Des portions de la ligne de chemin de fer entre Johannesburg et Soweto ont également été endommagées, ce qui a causé une interruption du trafic pendant quelques heures, a-t-il ajouté.
La police a dû recourir à des balles en caoutchouc pour disperser les émeutiers, notamment dans le quartier de Jabulani à Soweto, où sept d'entre eux ont été arrêtés.
Ils se trouvaient toujours en détention dans la soirée et devraient être jugés lundi pour "violence publique", selon M. Minnaar.
"Nous vivons dans les quartiers les plus pauvres.
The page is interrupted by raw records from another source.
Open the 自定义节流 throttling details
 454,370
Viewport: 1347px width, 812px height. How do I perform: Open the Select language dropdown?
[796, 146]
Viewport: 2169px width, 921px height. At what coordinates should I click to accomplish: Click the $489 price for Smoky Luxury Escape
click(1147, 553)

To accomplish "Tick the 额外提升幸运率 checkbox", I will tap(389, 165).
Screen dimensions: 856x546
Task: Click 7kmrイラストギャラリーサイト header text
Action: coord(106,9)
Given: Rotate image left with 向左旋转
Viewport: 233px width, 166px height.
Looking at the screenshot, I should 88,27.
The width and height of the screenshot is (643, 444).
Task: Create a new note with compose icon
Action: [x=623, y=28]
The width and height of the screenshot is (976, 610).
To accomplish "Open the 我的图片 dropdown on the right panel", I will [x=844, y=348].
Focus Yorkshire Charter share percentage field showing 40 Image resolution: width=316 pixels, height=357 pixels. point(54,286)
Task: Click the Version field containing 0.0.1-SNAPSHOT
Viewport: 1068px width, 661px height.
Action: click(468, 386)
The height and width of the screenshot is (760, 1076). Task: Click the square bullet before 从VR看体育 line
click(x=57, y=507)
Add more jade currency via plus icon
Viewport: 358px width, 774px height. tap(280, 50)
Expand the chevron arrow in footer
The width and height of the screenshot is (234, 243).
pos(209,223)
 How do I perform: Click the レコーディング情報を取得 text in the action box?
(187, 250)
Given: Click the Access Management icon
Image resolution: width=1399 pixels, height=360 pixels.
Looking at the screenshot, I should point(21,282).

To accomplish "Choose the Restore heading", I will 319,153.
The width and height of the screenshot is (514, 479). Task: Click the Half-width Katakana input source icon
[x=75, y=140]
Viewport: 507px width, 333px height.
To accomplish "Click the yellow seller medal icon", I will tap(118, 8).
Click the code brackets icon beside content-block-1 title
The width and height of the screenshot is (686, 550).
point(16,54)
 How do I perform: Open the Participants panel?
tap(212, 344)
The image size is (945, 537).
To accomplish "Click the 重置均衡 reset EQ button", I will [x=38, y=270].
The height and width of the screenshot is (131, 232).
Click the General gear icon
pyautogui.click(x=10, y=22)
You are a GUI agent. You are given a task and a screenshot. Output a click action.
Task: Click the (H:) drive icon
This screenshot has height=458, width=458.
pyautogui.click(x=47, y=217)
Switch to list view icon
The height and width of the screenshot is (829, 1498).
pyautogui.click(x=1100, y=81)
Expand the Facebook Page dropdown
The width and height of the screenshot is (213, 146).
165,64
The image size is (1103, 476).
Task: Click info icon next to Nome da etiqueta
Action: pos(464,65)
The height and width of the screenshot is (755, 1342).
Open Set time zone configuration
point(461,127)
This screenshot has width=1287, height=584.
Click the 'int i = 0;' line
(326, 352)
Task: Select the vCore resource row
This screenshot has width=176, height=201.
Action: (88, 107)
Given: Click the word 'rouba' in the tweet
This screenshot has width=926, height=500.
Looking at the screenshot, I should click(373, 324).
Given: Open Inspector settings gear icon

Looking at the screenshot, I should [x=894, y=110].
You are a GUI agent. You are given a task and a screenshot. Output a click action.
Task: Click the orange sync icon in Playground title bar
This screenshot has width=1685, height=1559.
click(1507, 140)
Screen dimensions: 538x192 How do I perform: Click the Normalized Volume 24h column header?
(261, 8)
Nos robinets fuient et nos toîts sont cassés", a déclaré une des manifestantes interrogées par la radio publique SAFM pour expliquer la colère des résidents.
Le maire de Johannesburg, Amos Masondo, cité par l'agence SAPA, a pour sa part estimé qu'il n'y avait "absolument aucune justification" à ces actes de vandalisme, puisque le gouvernement autorise "des formes légitimes de protestation".
"Toute action en dehors de ces moyens légitimes entraînent toute la société vers l'anarchie et la barbarie", a-t-il ajouté.
L'Afrique du Sud, où la pauvreté touche 43% des 47 millions d'habitants, connaît de fortes inégalités économiques et sociales et une partie de sa population vit encore dans des baraquements ou des abris de fortune.